I am honored to have written the sleeve notes to the newly released Porcupine Tree vinyl box set, The Delerium Years: 1994-1997. It was fantastic to work with the folks over at K-Scope and Carl Glover did a great job designing the box set and its beautiful book.  I interviewed the members of the band for the 7,000 words history of the band during those years. Steven Wilson remixed and remastered the music for this release. As he put it to me:

"There have been two releases of this music before. The first one was basically at a time when people didn’t pay any attention to mastering at all. My mixes were all over the place and I was mixing on anything I could beg, borrow, or steal. So the mixes are thin and tinny and some of them are more fuzzy and muffled. At that point, you sent your tracks off to a CD plant and they just pressed them flat. So the original mixes are quite dynamic, because they are not squashed or anything. But they’re also quite eccentric EQ-wise. They’re painful to listen to.
The second edition, which was the first set of remasters that came out in the first part of the millennium between 2000 and 2005, I tried to remaster myself. I corrected a lot of the EQ levels, but this was the height of the “loudness wars” and I got sucked into it too. I mastered them very loud, very compressed. Again, when I listen to them now, they’re painful. 
So, this time, I think I’ve got them right. Over the last 10 years, I’ve learned a lot—not just for my own music, but from mixing other people’s music—about the quality of sound and not crushing things.
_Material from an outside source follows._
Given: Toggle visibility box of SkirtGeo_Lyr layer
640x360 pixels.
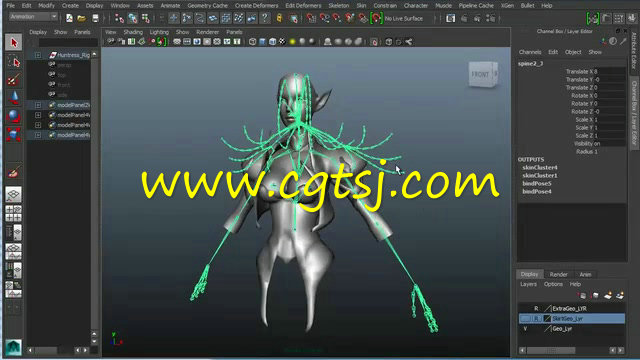Looking at the screenshot, I should click(525, 318).
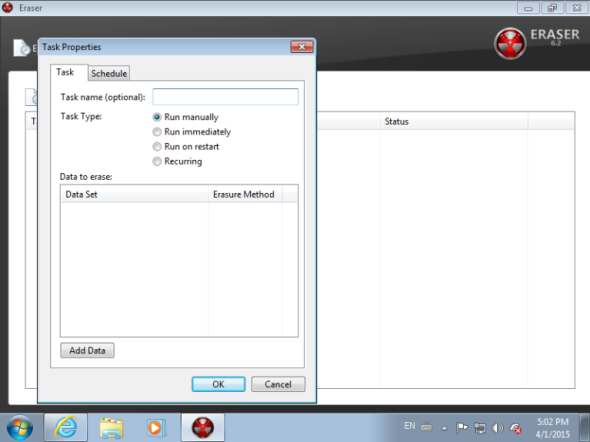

So I fixed all the EQ. The dynamics are all there. I’m not saying it sounds great, because the recordings still betray their origins: ADAT tapes with low-resolution recording and some very primitive and mixing on my part. They do sound like independent DIY recordings, which they are. But they have charm. At least they sound as good and warm and vibrant as they ever have. The sound is good as it can be. And, actually, I think they sound good."
Read more about it and purchase it here.

In related news, I am now creating content for Steven Wilson's newsletter. We've just released our fourth issue which features a live audio exclusive. Each issue includes new interviews with Steven about his latest activities, past albums from his vast catalog, and his own music recommendations. It's more like a mini magazine than a newsletter. To subscribe, go here and you'll receive a download of a live version of "Drive Home."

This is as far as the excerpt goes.